Sir Hilary Jenkinson held that authenticity is one of the defining characteristics of the archive. Here is the second of three blog posts about some recent authenticity issues.
On being asked to visit a former hotel to pick up a donation of records, any archivist would expect there to be guest books. Less expected is a pane of window glass. In fact, I would go so far as to say that the “Byron Window” is the most unusual item I have accessioned in twelve years as an archivist. Why is it called the Byron Window? Because it is said that Lord Byron (i.e. George Gordon Byron, 6th Baron Byron, 1788-1824) scratched a poem onto it. The lines read:
Where so ever is folly court
Mortal unthinking will resort
For want of reason, still,
Shame on our sex! As for the fair
They all want something everywhere
And something want they will
These etched lines have not gone unnoticed. The Byron Window is mentioned in a variety of magazine articles, including a feature in Derbyshire Life in 2010, and the sale catalogue from when the Temple Hotel was auctioned in 1975.

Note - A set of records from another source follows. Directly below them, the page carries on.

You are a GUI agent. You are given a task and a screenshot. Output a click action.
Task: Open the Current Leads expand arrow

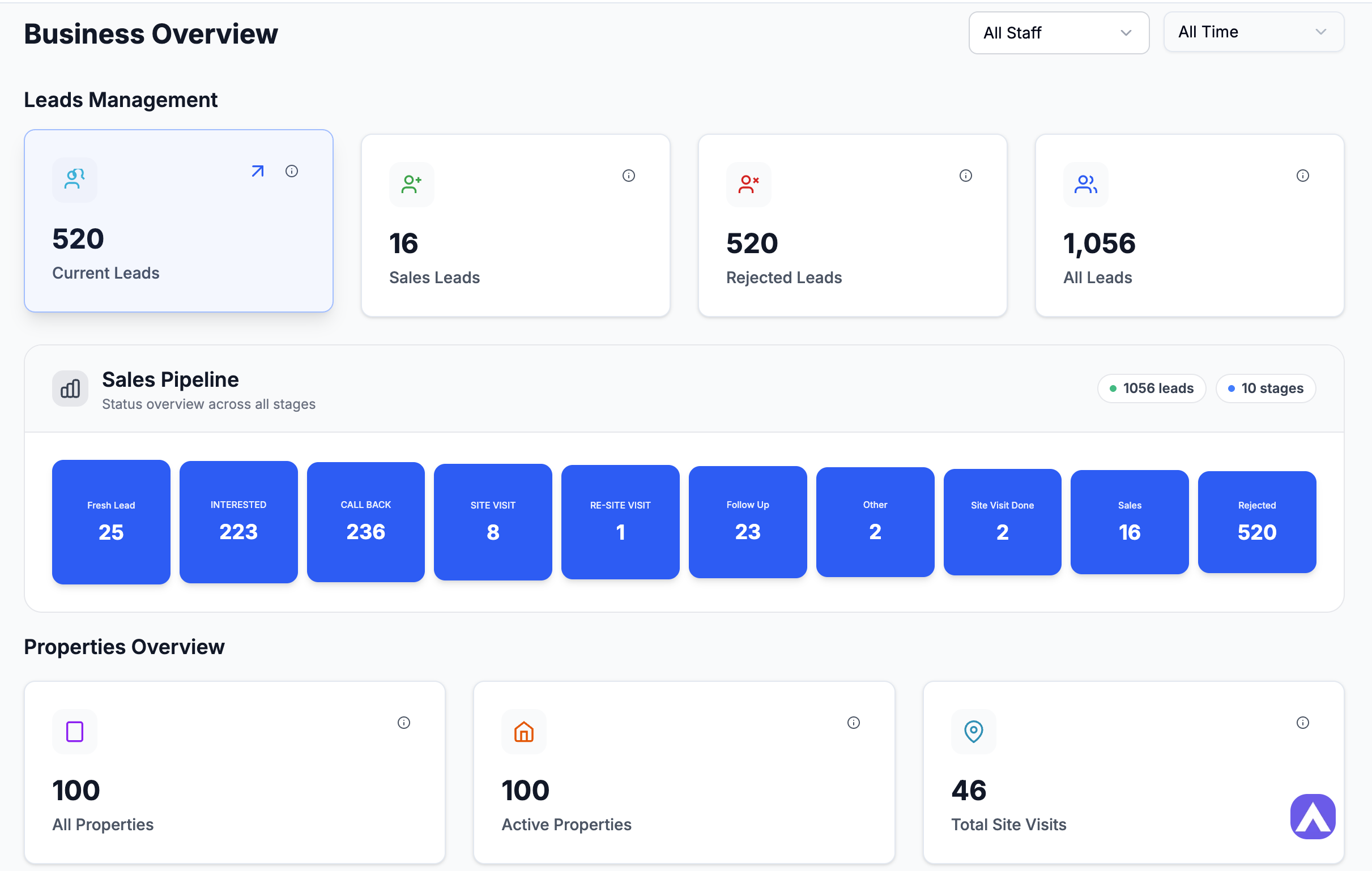coord(257,171)
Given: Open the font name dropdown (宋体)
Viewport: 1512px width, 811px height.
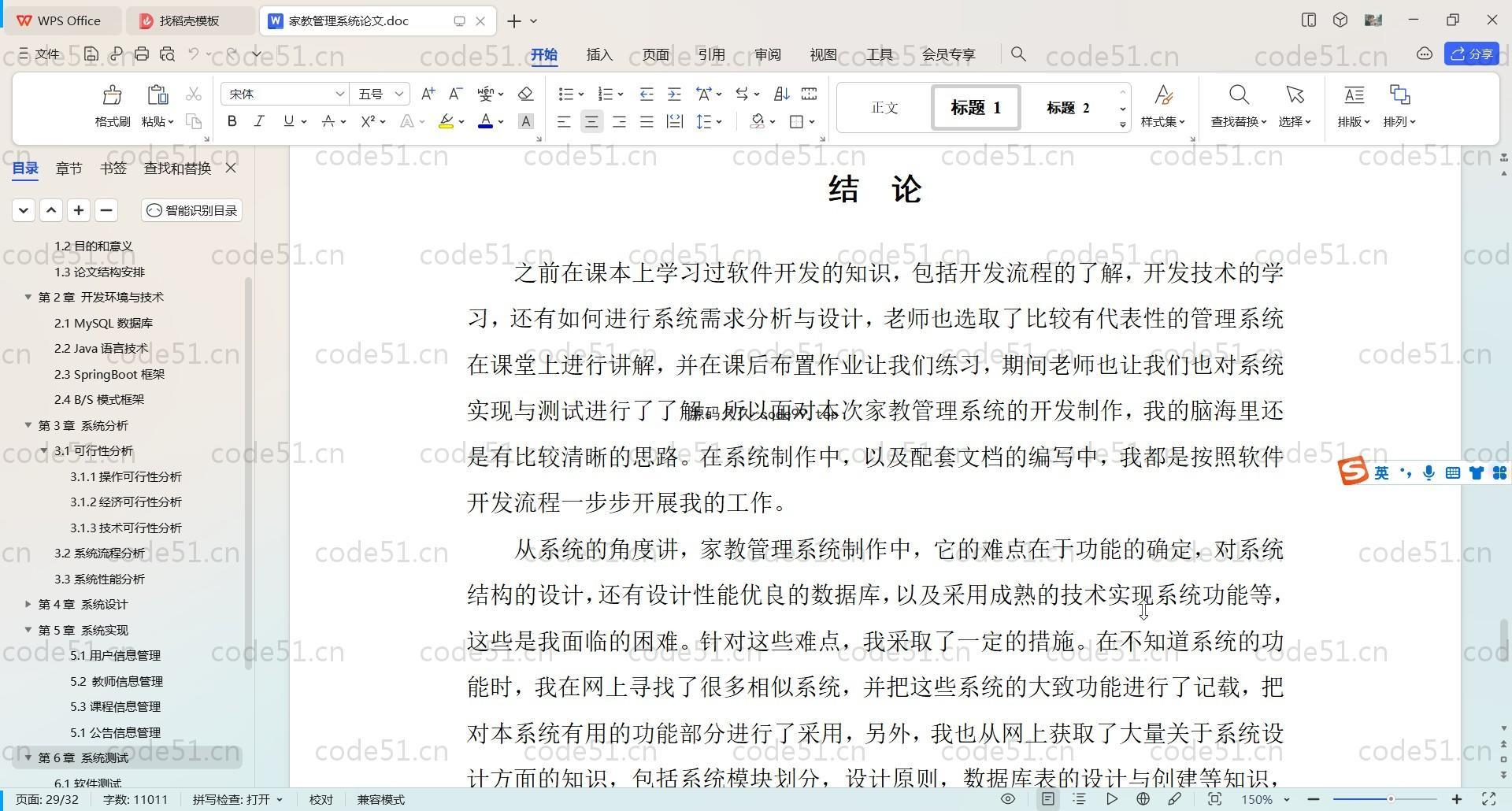Looking at the screenshot, I should (339, 94).
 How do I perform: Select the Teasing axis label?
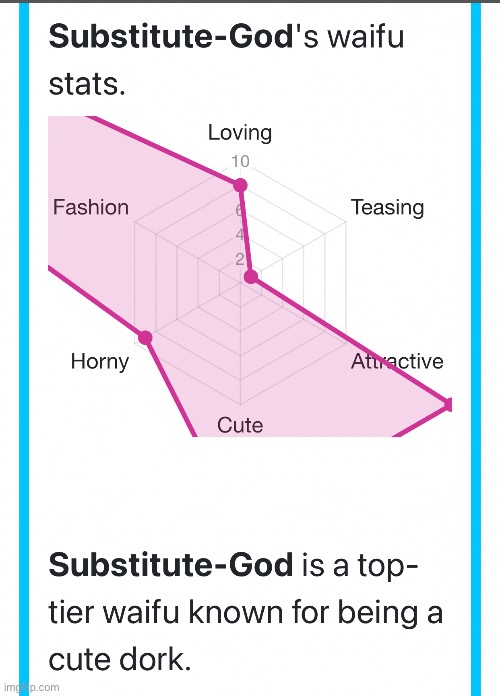tap(387, 207)
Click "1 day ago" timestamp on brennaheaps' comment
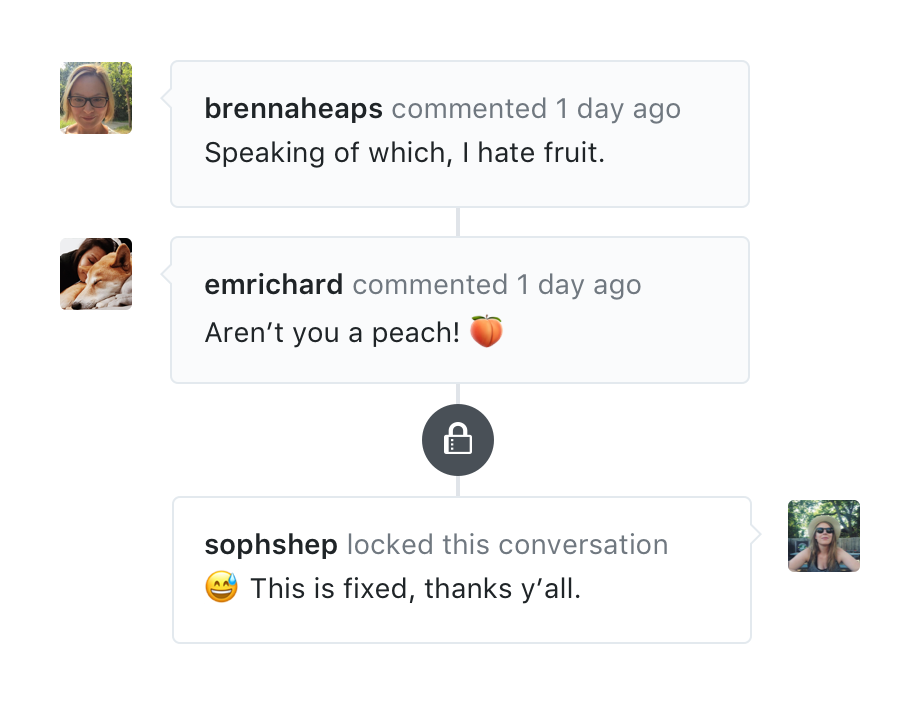The width and height of the screenshot is (920, 704). tap(618, 109)
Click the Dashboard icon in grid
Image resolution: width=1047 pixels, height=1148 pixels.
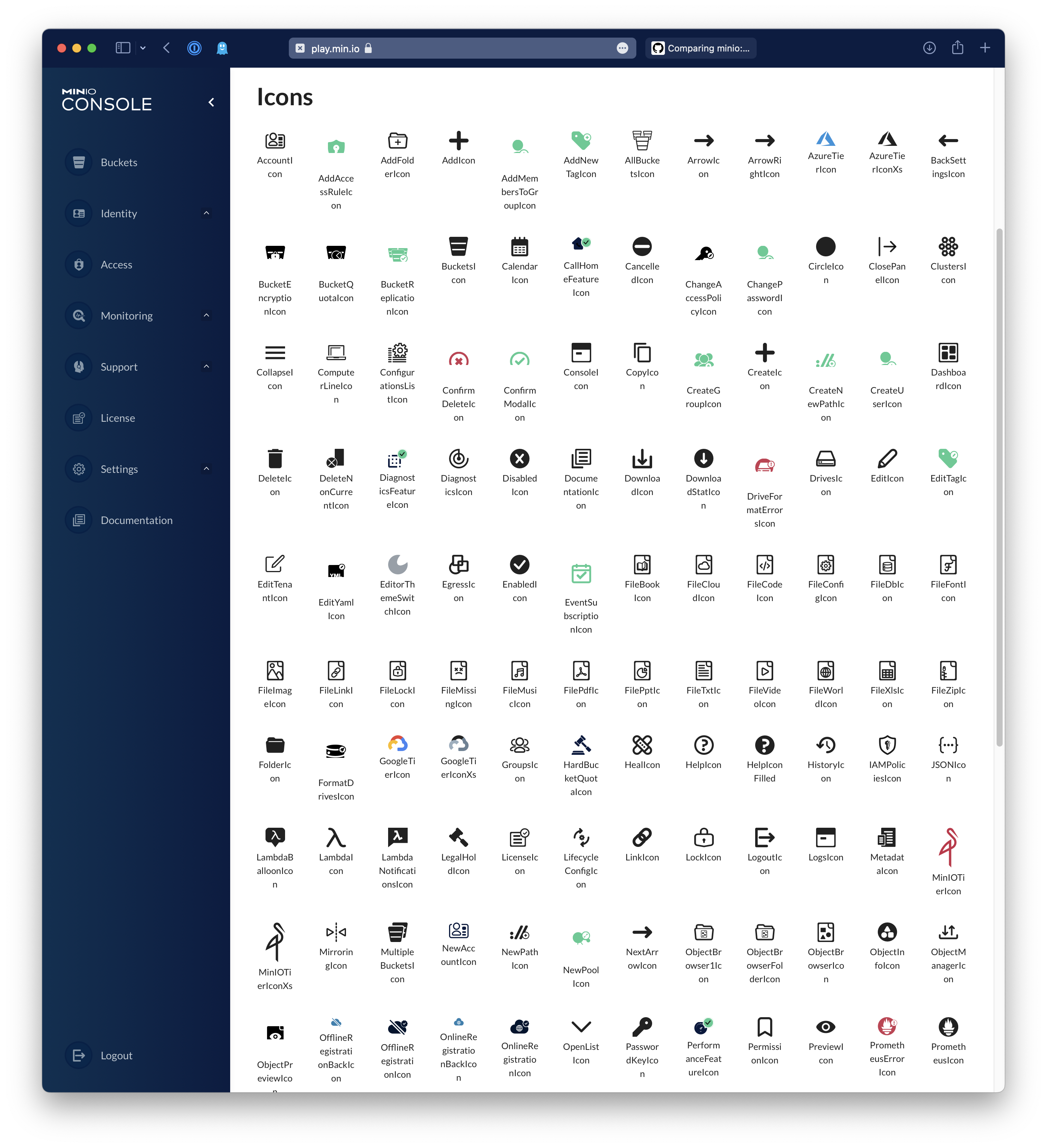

But how do we know this to be the work of Byron? We don’t, really – in fact, I am not even sure that the squiggle nearest the poem says Byron!
An article on the Andrews Pages cites William Adam’s 1840 guide book “The Gem of the Peak” as evidence that the poet visited the Old Bath in Matlock Bath, and at first glance, I thought the Adam reference extended to the etched window itself – however, it certainly isn’t mentioned in any of the editions we hold here.
William Adam describes The Temple as “originally built as a lodging house or appendage to the Old Bath for the comfort and convenience of those visitors, who wished to be out of the noise and bustle of a crowded Inn”, and observes that the house had been “much improved and enlarged” by its owner, Mrs Evans. He also remarks that the name of Walter Scott is inscribed on a window in room 5 (without making any claim as to who made the inscription).
So, hang on… William Adam was interested enough in Byron to mention his visit to Matlock Bath and interested enough in inscriptions on windows to mention Scott – but did not think to tell us about Byron inscribing a window?
What puts the kybosh on the thing is the date right next to those lines. “6 Oct 1784” is the easiest bit of the whole thing to read, and dates it to before Byron’s time. (Unless the date and the poem are unrelated? I would be delighted to be proved wrong!)
The window pane is, transparently, something that a large number of people have inscribed over the course of centuries – so whether or not their number includes Lord Byron, this is an amazing addition to our collections. I don’t think I have the heart to investigate the other claim, which is that a young Princess Victoria put her name on the same bit of glass!